La poesia di Angela Caccia è esatta. Possiede un’armonia geometrica. Affonda nella tradizione senza pedanteria. Intravede una scrittura inedita senza posture sperimentali. Avesse un rumore la solitudine/ sarebbe silenzio/ e quello di una stanza d’albergo non dà eco/ eppure/ avanzano tamburi al suono di neve. Attraversando la sua opera L’alveare assopito (FaraEditore, 2022, premiata al Faraexcelsior), mi vengono in mente le passeggiate in uno dei nostri centri storici che testimoniano la civiltà alla quale apparteniamo.

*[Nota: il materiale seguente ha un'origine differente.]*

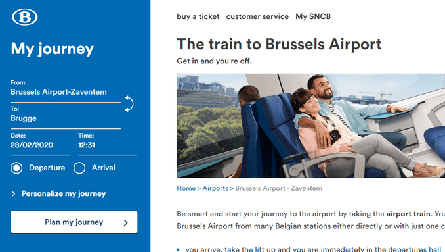Click the Plan my journey button
This screenshot has height=252, width=445.
[74, 222]
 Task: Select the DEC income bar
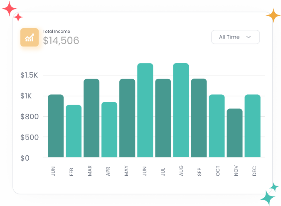click(252, 126)
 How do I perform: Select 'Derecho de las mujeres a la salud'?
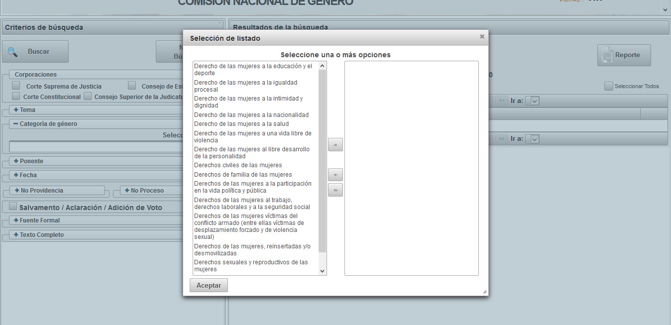(x=241, y=124)
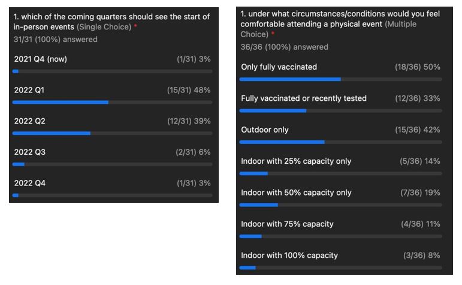Click the (18/36) 50% result count
462x285 pixels.
click(417, 67)
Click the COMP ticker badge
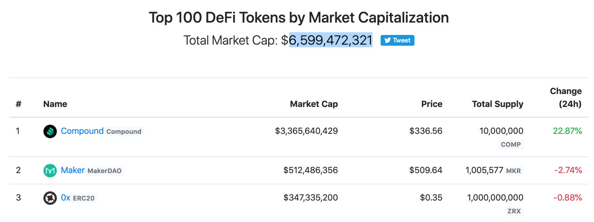Viewport: 594px width, 222px height. pos(511,144)
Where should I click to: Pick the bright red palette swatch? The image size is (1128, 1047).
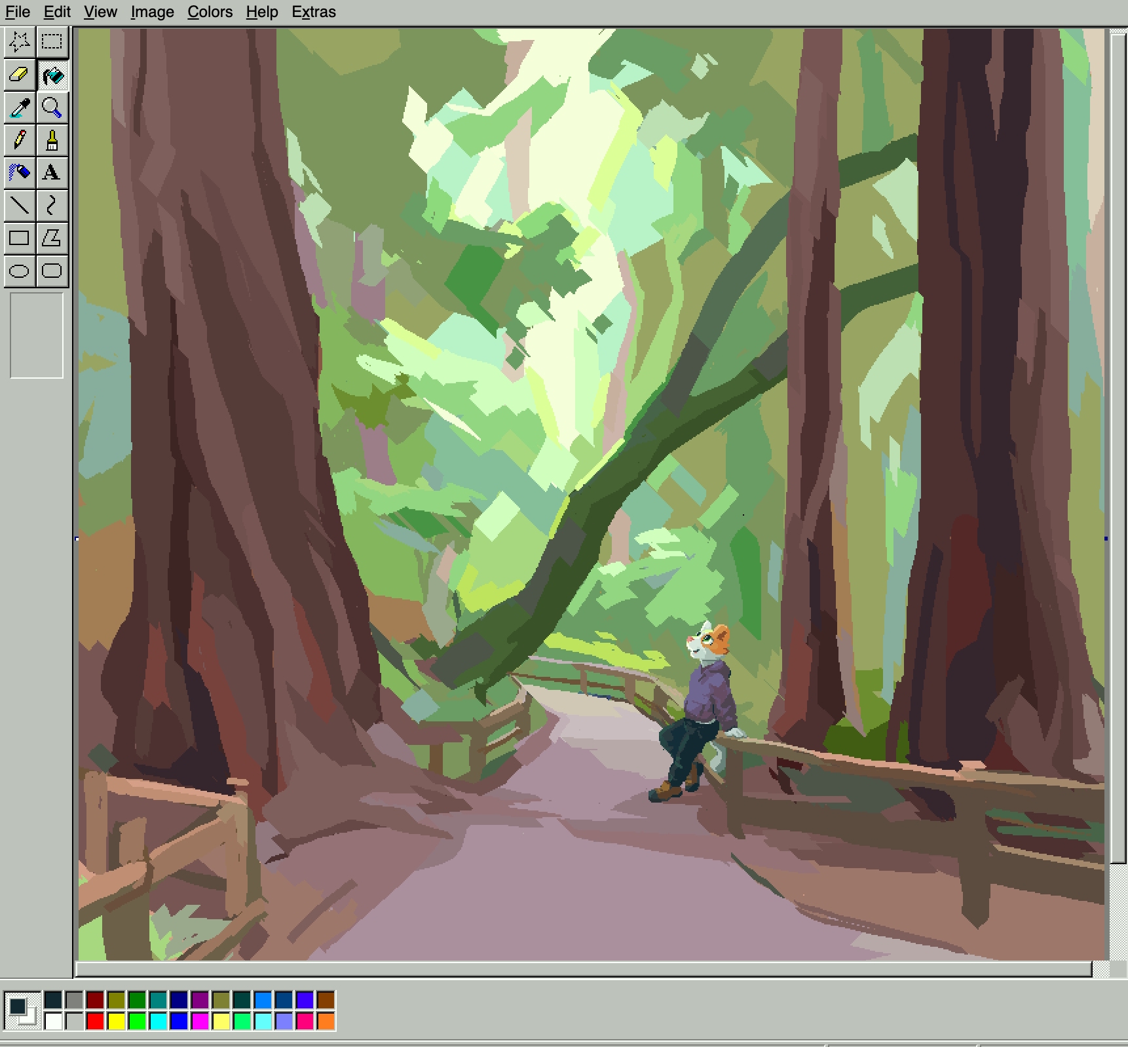[x=95, y=1021]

Ammiri le architetture che hanno assunto una bellezza archetipa. Fanno sfigurare le edificazioni spaziali destinate facilmente al degrado e, prima o poi, ad una risolutiva demolizione. La poesia della Caccia segna la presenza di una linea poetica insostituibile… Quale tempo/ s’accorgerà che ce ne siamo andati? Eppure, si percepisce l’incubazione di un germoglio che contiene in sé la propria contraddizione e il proprio superamento. Poesia/ è ciò che non è accaduto. In questo cono d’ombra consiste la forza generativa di una poesia che innova senza essere del tutto nuova, si raccoglie in un generoso e protettivo lievito di approdi poetici che possiamo solo intuire.
Come scrive Davide Zizza nella prefazione, “se scrivere è morire a sé stessi, generare un altro sé; se scrivere è una deviazione dall’io (poetico, aggiungerei), allora quell’altro sé s’accampa in ognuno di noi e ci parla con una voce, nostra e tuttavia diversa, creando crepe profonde nel grigiore dell’agire diurno, nell’incarnato del proprio essere”. Mi piacerebbe/ per una volta/ srotolare l’ombra in avanti:/ fosse lei a pencolare il corpo. Allora, sì, starà in questa crepa la fonte delle slogature che talora disarticolano il testo. Appunto, si tratta di crepe, inciampi, improvvise variazioni formali e semantiche che collocano l’equilibrio stilistico di queste poesie sopra una linea di confine. E’ attraverso queste ombre, appunto, che si riflette una poesia che riesce ancora a stupirsi e a sorprendere.